A quick warning - Beware the fuel surcharges which may or may not be included in the fares, it will all be in the smallprint somewhere!

Might be worth ringing Viamare at this early stage to see if they can get some firm prices for you, they get their cut from the ferry companies so you don't pay any extra booking via them..

http://www.viamare.com/

Good Luck!

Pete.


----------



## blaine (May 1, 2005)

Thanks Peejay the Superfast ferry link was great Very easy to follow. Do you know if you can you be flexible with the dates booked or do you pay a penalty to change if still in the same season band.

We are thinking of going late Aug and returning early-mid Oct [Turkey] but because of family commitments may have to come back 2 or 3 days earlier.

I see you get a 30% discount for return booking and 10% over 60.
We last did this crossing i 1999 with Minoan so are really looking forward to it


----------



## peejay (May 10, 2005)

Hi Blaine,

We've changed a crossing once with Minoan a few years ago and there was no extra charge as it was in the same season band, obviously it depends whether there is space left on the crossing you want. Do check first though as terms/conditions can and do change.

According to superfast website, low season Ancona - Greece is 12 Aug onwards and Greece - Ancona 8 Sep onwards so you shouldn't wander into any higher bands...

http://www.superfast.com/adriatiki/pdfs/seasons_ancona_en_14.pdf

Camping on Board is 1/4 - 31/10 on all Adriatic routes.

You can always book an open return at no extra charge and just ring up to book the return when you have a firm date, don't know if you can do this online but Viamare can arrange it for you. As far as I'm aware you will still get the 30% return discount.

Further to my previous post Superfasts website also states they are sharing the route with Anek again this year (in smallprint in the link below) so keep checking Aneks website for their prices..

http://www.superfast.com/adriatiki/en/for-passengers/routes-and-timetables-2014/greece-italy-2.html

Also, I know I keep banging on about it but there are fuel surcharges on the Superfast route again this year - €15 per person and per vehicle each way, that's €90 return for 2 pax and is not included in the website fares. All the other routes will be charging similar or possibly more.

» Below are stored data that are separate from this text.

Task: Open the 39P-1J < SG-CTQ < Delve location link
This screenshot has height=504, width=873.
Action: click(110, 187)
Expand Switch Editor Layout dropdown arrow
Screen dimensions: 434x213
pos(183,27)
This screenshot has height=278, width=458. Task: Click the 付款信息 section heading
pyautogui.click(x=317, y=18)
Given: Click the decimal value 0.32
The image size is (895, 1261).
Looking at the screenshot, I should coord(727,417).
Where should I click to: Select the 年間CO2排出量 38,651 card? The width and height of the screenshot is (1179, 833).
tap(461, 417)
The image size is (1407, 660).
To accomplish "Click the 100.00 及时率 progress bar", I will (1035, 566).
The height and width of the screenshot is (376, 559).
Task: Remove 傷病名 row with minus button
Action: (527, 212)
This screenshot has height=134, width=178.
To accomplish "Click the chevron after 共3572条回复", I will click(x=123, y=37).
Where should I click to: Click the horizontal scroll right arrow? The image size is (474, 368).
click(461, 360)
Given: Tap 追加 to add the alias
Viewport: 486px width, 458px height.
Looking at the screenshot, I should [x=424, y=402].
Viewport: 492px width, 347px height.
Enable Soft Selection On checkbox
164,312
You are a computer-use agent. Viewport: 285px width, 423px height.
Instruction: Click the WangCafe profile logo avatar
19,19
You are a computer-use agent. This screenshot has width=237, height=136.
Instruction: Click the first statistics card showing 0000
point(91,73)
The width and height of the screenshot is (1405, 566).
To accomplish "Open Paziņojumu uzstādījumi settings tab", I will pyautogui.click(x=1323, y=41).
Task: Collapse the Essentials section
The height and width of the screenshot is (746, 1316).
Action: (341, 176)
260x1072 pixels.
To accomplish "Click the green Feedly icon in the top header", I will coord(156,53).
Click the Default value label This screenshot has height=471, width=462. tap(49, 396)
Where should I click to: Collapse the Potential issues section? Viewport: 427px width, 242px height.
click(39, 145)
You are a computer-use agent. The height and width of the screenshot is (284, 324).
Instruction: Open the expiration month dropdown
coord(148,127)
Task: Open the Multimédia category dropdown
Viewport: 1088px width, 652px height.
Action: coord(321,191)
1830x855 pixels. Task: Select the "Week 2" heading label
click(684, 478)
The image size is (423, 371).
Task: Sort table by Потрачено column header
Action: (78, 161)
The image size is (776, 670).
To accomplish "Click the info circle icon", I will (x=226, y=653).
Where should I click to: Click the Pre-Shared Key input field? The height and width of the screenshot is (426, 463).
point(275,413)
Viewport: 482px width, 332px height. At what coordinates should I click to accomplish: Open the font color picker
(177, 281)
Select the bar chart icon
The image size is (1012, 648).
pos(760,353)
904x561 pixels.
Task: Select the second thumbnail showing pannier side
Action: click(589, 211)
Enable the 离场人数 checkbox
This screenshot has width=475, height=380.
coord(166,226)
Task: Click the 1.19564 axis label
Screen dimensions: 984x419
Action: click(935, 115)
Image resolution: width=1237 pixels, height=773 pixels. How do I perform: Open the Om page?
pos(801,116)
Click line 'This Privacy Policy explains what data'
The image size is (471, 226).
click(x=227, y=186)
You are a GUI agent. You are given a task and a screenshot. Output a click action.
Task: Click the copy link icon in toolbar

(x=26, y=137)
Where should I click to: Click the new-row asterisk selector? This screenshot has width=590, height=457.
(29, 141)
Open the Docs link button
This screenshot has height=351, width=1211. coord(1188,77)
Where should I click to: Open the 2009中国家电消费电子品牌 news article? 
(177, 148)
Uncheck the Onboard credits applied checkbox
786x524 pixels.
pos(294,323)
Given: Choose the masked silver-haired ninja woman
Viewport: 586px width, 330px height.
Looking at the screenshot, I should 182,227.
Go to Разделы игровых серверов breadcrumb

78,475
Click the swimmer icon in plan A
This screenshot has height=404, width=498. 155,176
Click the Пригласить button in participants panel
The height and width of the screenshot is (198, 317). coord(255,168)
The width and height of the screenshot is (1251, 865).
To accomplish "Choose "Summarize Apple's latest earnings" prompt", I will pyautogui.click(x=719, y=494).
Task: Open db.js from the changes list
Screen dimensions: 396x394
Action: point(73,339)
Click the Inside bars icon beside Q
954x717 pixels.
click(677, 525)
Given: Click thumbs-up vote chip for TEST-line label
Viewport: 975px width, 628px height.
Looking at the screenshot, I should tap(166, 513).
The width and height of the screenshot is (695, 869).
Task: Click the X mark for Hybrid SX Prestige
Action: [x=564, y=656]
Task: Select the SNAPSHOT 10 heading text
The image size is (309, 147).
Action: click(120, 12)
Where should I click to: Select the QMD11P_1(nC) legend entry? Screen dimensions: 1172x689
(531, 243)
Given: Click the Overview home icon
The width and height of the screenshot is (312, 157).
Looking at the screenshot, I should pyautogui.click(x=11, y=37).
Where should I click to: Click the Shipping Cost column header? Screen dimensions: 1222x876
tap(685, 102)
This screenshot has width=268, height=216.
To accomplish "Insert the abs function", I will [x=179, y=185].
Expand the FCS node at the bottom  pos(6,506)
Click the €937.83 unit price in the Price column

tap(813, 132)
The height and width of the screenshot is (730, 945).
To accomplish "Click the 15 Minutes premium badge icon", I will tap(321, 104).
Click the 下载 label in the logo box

Unless you specifically wanted to camp on board with the van don't discount the Minoan route with the 'Camper special', we used it last year and you get the MoHo parked and plugged in to the ships electric, an inside cabin and 2 meals for the price of deck passage.
Obviously no good if you have a dog though.

Pete


----------



## blaine (May 1, 2005)

Will keep all in mind especially the open return. As for Camper special we hate overnighting in the cabins, I get claustrophobic and we both much prefer to sleep in the van, so much so we prefer to drive from Spain/Portugal home rather than get the ferry!!


----------



## helenoftroy (Apr 25, 2006)

*greek ferries*

Other half has booked the return ferry camping on board with Anek's own web site. It's almost the same price as last year. Some of the late August dates are booked already though we have managed 'shoulder' season dates. Hope you get sorted...I can't wait to go back.


----------